(Records from a data collection)
..........

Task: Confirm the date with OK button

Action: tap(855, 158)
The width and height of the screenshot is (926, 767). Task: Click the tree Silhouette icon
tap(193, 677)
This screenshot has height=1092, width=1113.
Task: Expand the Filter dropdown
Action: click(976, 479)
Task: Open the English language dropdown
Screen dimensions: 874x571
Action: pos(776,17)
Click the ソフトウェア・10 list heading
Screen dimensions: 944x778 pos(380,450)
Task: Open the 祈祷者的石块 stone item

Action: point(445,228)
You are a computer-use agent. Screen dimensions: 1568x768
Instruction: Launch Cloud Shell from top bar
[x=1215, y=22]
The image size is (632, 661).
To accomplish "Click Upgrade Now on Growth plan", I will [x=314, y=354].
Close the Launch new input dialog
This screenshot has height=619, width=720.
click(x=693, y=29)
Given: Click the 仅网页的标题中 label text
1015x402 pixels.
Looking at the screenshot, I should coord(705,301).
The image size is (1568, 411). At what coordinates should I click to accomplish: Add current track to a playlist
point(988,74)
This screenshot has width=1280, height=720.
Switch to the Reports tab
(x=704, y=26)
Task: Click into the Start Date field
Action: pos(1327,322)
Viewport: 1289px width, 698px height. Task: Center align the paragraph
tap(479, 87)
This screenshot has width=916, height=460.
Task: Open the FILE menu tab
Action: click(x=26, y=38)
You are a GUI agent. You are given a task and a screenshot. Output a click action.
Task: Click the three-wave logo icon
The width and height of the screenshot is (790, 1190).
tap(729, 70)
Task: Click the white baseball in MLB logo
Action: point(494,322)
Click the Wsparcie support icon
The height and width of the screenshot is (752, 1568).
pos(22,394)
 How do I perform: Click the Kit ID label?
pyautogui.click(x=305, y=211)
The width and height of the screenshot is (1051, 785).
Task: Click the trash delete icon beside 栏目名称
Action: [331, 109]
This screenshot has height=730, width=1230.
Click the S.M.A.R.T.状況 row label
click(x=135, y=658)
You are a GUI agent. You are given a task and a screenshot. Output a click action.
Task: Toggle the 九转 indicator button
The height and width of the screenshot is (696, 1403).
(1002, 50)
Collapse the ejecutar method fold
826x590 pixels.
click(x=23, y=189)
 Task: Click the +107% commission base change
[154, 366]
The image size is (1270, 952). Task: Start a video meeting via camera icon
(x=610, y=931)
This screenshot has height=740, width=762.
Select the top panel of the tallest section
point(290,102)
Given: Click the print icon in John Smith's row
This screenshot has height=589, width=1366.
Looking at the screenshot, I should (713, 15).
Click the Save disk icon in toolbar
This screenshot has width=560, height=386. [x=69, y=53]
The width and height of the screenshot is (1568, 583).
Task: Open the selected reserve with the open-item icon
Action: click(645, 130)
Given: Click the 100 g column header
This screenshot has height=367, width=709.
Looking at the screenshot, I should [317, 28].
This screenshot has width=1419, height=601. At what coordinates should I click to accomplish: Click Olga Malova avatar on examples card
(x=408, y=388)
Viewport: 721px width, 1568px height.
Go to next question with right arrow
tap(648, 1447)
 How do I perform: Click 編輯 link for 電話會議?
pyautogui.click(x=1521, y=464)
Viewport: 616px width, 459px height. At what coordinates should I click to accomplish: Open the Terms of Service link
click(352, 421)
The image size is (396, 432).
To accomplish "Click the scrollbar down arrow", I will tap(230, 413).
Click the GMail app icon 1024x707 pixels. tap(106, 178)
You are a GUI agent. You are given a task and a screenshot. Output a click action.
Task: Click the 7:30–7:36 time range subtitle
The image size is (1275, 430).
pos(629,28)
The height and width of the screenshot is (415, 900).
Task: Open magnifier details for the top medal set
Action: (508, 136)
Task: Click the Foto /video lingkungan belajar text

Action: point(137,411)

..........

■ ASSIGNED TASK
Go through the records above and copy each line where "will" is found.

■ SOLUTION
To accomplish "Click Upgrade Now on Growth plan", I will [x=314, y=354].
To accomplish "Click the scrollbar down arrow", I will tap(230, 413).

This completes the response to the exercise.